* [GOAL]:
Copy the data below line for line, with no changes.

* [RECORDS SHOWN]:
[Start]

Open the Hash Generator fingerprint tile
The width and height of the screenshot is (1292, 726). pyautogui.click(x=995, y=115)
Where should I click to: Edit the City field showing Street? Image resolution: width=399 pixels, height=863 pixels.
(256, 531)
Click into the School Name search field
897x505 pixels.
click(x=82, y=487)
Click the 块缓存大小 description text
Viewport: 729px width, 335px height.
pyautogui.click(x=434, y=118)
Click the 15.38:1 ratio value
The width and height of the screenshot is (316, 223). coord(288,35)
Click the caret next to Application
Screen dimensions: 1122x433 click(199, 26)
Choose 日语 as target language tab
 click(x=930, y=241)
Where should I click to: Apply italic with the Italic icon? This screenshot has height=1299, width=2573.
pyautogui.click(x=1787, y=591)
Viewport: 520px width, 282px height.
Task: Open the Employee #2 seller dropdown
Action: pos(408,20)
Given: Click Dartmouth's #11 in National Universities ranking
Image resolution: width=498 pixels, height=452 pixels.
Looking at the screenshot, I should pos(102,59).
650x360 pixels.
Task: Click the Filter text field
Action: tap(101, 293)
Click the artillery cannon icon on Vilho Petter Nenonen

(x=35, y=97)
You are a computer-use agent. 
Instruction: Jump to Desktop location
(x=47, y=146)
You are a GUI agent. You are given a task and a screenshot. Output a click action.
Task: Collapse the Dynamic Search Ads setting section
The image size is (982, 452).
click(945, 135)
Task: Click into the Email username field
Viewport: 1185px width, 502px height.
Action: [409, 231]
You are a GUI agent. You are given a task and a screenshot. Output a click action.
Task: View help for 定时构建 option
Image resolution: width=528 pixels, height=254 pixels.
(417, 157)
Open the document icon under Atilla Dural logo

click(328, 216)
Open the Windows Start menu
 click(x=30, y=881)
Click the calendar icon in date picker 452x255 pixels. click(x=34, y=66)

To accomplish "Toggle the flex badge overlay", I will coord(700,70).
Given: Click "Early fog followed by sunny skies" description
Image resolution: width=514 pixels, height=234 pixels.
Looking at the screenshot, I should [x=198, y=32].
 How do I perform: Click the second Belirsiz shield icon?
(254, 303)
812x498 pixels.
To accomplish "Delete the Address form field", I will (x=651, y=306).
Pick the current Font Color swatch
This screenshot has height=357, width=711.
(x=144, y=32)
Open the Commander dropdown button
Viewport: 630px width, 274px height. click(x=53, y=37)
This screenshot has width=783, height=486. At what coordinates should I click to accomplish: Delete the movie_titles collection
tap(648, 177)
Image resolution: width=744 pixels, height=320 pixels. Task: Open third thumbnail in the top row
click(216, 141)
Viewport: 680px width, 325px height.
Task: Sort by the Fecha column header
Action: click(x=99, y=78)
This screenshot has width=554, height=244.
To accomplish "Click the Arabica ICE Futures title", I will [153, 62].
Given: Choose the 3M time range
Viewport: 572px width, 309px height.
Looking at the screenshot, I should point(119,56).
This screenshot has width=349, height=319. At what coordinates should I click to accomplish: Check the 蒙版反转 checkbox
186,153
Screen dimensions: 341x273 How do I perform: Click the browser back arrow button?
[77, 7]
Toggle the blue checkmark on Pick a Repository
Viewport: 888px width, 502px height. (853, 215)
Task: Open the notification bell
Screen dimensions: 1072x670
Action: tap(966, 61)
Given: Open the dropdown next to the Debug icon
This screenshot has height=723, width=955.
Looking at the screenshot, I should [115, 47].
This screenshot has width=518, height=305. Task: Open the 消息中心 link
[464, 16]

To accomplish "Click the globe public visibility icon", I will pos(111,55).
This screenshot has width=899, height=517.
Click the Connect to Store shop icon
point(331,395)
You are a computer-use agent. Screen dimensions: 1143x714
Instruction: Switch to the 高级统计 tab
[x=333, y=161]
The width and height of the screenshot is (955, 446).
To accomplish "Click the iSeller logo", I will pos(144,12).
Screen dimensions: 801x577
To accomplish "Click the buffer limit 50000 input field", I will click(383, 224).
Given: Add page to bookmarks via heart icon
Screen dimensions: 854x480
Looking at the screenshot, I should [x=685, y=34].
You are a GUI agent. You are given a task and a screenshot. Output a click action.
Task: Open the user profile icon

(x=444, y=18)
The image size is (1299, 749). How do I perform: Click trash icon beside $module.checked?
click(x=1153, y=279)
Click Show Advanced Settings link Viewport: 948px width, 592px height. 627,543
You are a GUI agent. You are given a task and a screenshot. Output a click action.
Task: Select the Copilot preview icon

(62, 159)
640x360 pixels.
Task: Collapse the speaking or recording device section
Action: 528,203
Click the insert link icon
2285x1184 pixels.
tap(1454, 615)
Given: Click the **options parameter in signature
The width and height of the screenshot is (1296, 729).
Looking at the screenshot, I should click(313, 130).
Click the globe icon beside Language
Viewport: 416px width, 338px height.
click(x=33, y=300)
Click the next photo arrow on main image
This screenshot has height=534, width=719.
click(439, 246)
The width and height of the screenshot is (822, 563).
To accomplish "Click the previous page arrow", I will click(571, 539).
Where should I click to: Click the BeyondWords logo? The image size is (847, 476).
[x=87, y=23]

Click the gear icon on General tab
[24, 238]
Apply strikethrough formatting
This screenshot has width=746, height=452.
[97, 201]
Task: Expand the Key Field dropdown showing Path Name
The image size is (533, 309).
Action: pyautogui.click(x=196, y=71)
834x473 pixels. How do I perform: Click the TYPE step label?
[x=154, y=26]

[End]

* [REPLY]:
Open the Hash Generator fingerprint tile
The width and height of the screenshot is (1292, 726). pyautogui.click(x=995, y=115)
Where should I click to: Edit the City field showing Street? Image resolution: width=399 pixels, height=863 pixels.
(256, 531)
Click into the School Name search field
897x505 pixels.
click(x=82, y=487)
Click the 块缓存大小 description text
Viewport: 729px width, 335px height.
pyautogui.click(x=434, y=118)
Click the 15.38:1 ratio value
The width and height of the screenshot is (316, 223). coord(288,35)
Click the caret next to Application
Screen dimensions: 1122x433 click(199, 26)
Choose 日语 as target language tab
 click(x=930, y=241)
Where should I click to: Apply italic with the Italic icon? This screenshot has height=1299, width=2573.
pyautogui.click(x=1787, y=591)
Viewport: 520px width, 282px height.
Task: Open the Employee #2 seller dropdown
Action: pos(408,20)
Given: Click Dartmouth's #11 in National Universities ranking
Image resolution: width=498 pixels, height=452 pixels.
Looking at the screenshot, I should pos(102,59).
650x360 pixels.
Task: Click the Filter text field
Action: tap(101, 293)
Click the artillery cannon icon on Vilho Petter Nenonen

(x=35, y=97)
You are a computer-use agent. 
Instruction: Jump to Desktop location
(x=47, y=146)
You are a GUI agent. You are given a task and a screenshot. Output a click action.
Task: Collapse the Dynamic Search Ads setting section
The image size is (982, 452).
click(945, 135)
Task: Click into the Email username field
Viewport: 1185px width, 502px height.
Action: [409, 231]
You are a GUI agent. You are given a task and a screenshot. Output a click action.
Task: View help for 定时构建 option
Image resolution: width=528 pixels, height=254 pixels.
(417, 157)
Open the document icon under Atilla Dural logo

click(328, 216)
Open the Windows Start menu
 click(x=30, y=881)
Click the calendar icon in date picker 452x255 pixels. click(x=34, y=66)

To accomplish "Toggle the flex badge overlay", I will coord(700,70).
Given: Click "Early fog followed by sunny skies" description
Image resolution: width=514 pixels, height=234 pixels.
Looking at the screenshot, I should [x=198, y=32].
 How do I perform: Click the second Belirsiz shield icon?
(254, 303)
812x498 pixels.
To accomplish "Delete the Address form field", I will (x=651, y=306).
Pick the current Font Color swatch
This screenshot has height=357, width=711.
(x=144, y=32)
Open the Commander dropdown button
Viewport: 630px width, 274px height. click(x=53, y=37)
This screenshot has width=783, height=486. At what coordinates should I click to accomplish: Delete the movie_titles collection
tap(648, 177)
Image resolution: width=744 pixels, height=320 pixels. Task: Open third thumbnail in the top row
click(216, 141)
Viewport: 680px width, 325px height.
Task: Sort by the Fecha column header
Action: click(x=99, y=78)
This screenshot has width=554, height=244.
To accomplish "Click the Arabica ICE Futures title", I will [153, 62].
Given: Choose the 3M time range
Viewport: 572px width, 309px height.
Looking at the screenshot, I should point(119,56).
This screenshot has width=349, height=319. At what coordinates should I click to accomplish: Check the 蒙版反转 checkbox
186,153
Screen dimensions: 341x273 How do I perform: Click the browser back arrow button?
[77, 7]
Toggle the blue checkmark on Pick a Repository
Viewport: 888px width, 502px height. (853, 215)
Task: Open the notification bell
Screen dimensions: 1072x670
Action: tap(966, 61)
Given: Open the dropdown next to the Debug icon
This screenshot has height=723, width=955.
Looking at the screenshot, I should [115, 47].
This screenshot has width=518, height=305. Task: Open the 消息中心 link
[464, 16]

To accomplish "Click the globe public visibility icon", I will pos(111,55).
This screenshot has width=899, height=517.
Click the Connect to Store shop icon
point(331,395)
You are a computer-use agent. Screen dimensions: 1143x714
Instruction: Switch to the 高级统计 tab
[x=333, y=161]
The width and height of the screenshot is (955, 446).
To accomplish "Click the iSeller logo", I will pos(144,12).
Screen dimensions: 801x577
To accomplish "Click the buffer limit 50000 input field", I will click(383, 224).
Given: Add page to bookmarks via heart icon
Screen dimensions: 854x480
Looking at the screenshot, I should [x=685, y=34].
You are a GUI agent. You are given a task and a screenshot. Output a click action.
Task: Open the user profile icon

(x=444, y=18)
The image size is (1299, 749). How do I perform: Click trash icon beside $module.checked?
click(x=1153, y=279)
Click Show Advanced Settings link Viewport: 948px width, 592px height. 627,543
You are a GUI agent. You are given a task and a screenshot. Output a click action.
Task: Select the Copilot preview icon

(62, 159)
640x360 pixels.
Task: Collapse the speaking or recording device section
Action: 528,203
Click the insert link icon
2285x1184 pixels.
tap(1454, 615)
Given: Click the **options parameter in signature
The width and height of the screenshot is (1296, 729).
Looking at the screenshot, I should click(313, 130).
Click the globe icon beside Language
Viewport: 416px width, 338px height.
click(x=33, y=300)
Click the next photo arrow on main image
This screenshot has height=534, width=719.
click(439, 246)
The width and height of the screenshot is (822, 563).
To accomplish "Click the previous page arrow", I will click(571, 539).
Where should I click to: Click the BeyondWords logo? The image size is (847, 476).
[x=87, y=23]

Click the gear icon on General tab
[24, 238]
Apply strikethrough formatting
This screenshot has width=746, height=452.
[97, 201]
Task: Expand the Key Field dropdown showing Path Name
The image size is (533, 309).
Action: pyautogui.click(x=196, y=71)
834x473 pixels. How do I perform: Click the TYPE step label?
[x=154, y=26]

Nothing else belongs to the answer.